A pessimist about the course of civilization generally ("one disaster created to solve another"), he takes an especially bleak view of the immediate future: "This century, I am convinced, will totally and totalitarianly get rid of the liberal mind, the Renaissance man. This is the first time there is a perfect match between crude political ideas and the complex technology that makes those ideas acceptable." His motto is a phrase from Descartes, Larvatus prodeo: "I go forth disguised."

References
Guardian p10 Je 25 '73 por
N Y Times Bk R p8 O 3 '65
Newsday A p4+ Jl 1 '71
Sat R 54:16+ Ap 17 '71
Washington Post B p12 My 24 '71; B p1+ Ag 30 '71 pors
Contemporary Authors vols 17-18 (1967)
Who's Who in America, 1972-73

KRASNER, LEE

Oct. 27, 1908- Painter
Address: b. c/o Marlborough Gallery, 40 W.
57th St., New York 10019; h.
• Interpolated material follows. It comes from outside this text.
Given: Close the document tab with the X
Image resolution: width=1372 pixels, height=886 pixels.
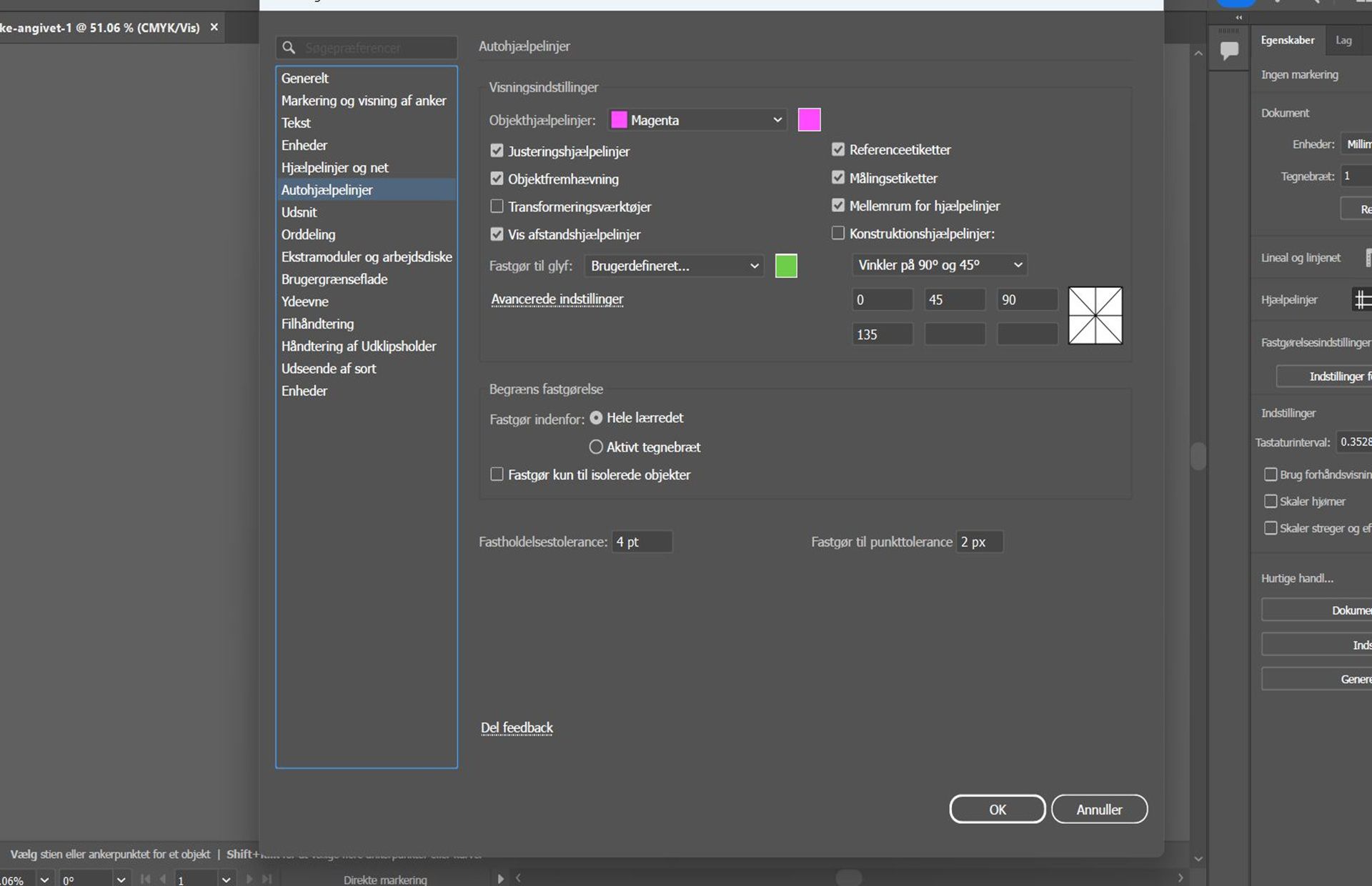Looking at the screenshot, I should tap(214, 27).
The Springs,
East Hampton, N.Y. 11937

Along with Jackson Pollock, Willem de Kooning, Arshile Gorky, and similar experimental artists, Lee Krasner belongs among the first-generation action painters. They founded abstract expressionism, which expanded the definition of what a painting is and became the dominant movement in American art after World War II. Because of a combination of circumstances-including the expense to her career of her role as the wife and later the widow of Pollock, abstract expressionism's towering genius-Lee Krasner's place in contemporary painting has only recently been acknowledged. After abstract expressionism had fallen out of fashion, her work helped to restore the vitality of that idiom, while proving its own aesthetic merit, through a retrospective in Great Britain in 1965-66, appreciative articles in influential art magazines, and a prestigious exhibition in 1973-74 at the Whitney Museum in New York. Her multivalent paintings are perhaps primarily both pensive and energetic celebrations in color of movements and moods in nature-the rhythm of the sea. the process of growth.
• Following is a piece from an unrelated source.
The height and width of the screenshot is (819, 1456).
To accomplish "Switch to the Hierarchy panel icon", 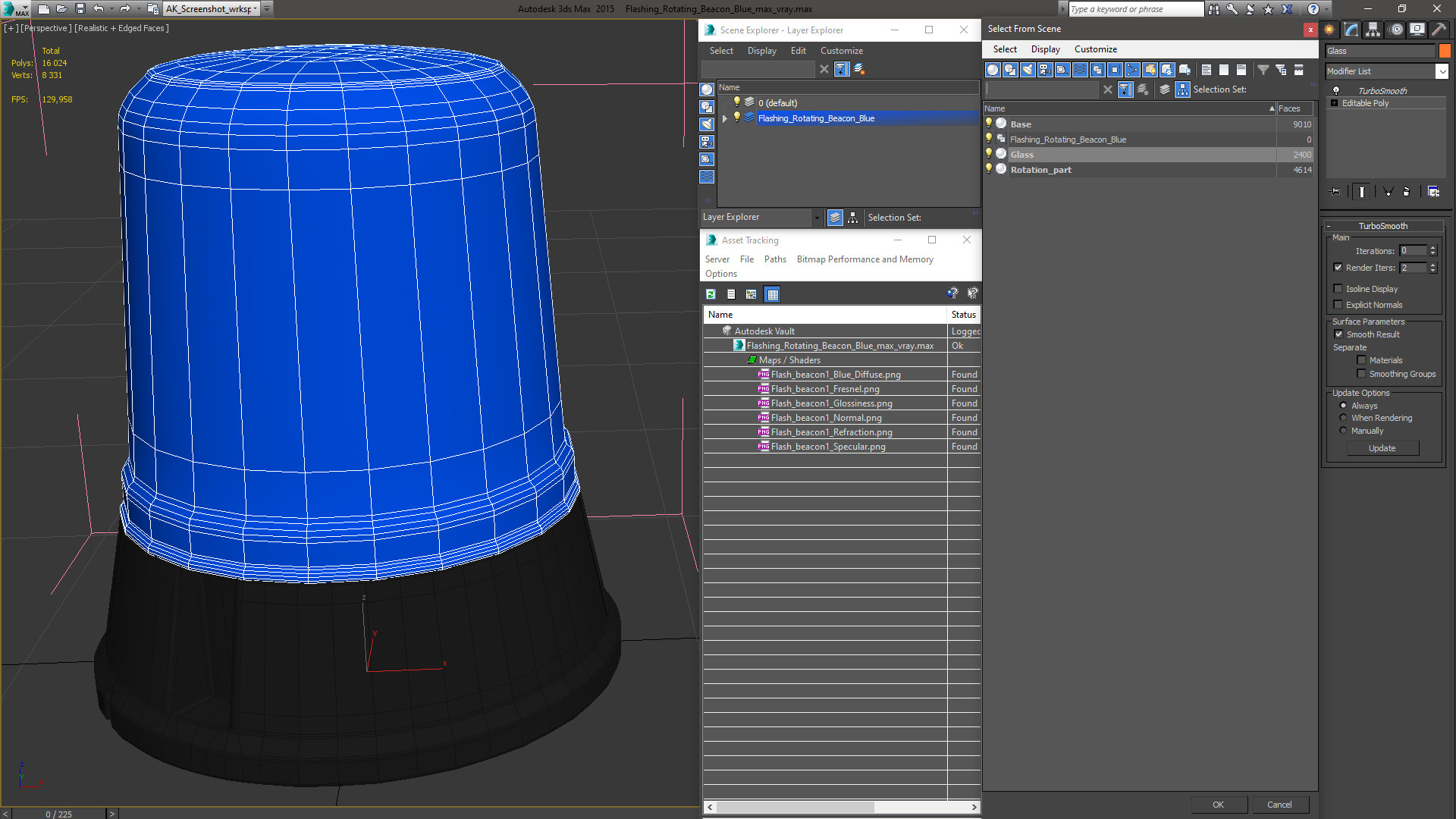I will tap(1373, 30).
Lee Krasner was born Lenore Krassner on October 27, 1908 in Brooklyn, New York, where her parents, Joseph and Anna (Weiss) Krassner, Jewish emigrants from Odessa, Russia, owned a small fish and vegetable store. She was the next to last of their seven children, six daughters and one son, and the first child born to them in the United States. In childhood Lee Krasner was exposed to much discipline at her home but to little culture. She can recall only a few Caruso records that her brother Irving occasionally brought in and a large picture of Queen Isabella of Spain that hung on the wall. She did, however, read fairy tales and Russian classics. Independent-minded from an early age, she rebelled at P.S. 72 in Brooklyn against singing Christmas carols because they celebrated beliefs she did not share. 

Deciding at the age of thirteen to become an artist, Lee Krasner transferred from Girls High School in Brooklyn to Washington Irving High School in Manhattan, which permitted girls to specialize in art. Although she was academically less successful in art than in other subjects, she enrolled in 1926 in the Women's Art School of Cooper Union, where the curriculum was rigorously classical. One of her teachers, Victor Perard, was impressed enough by her drawings from life to use some of them for his textbook of drawing.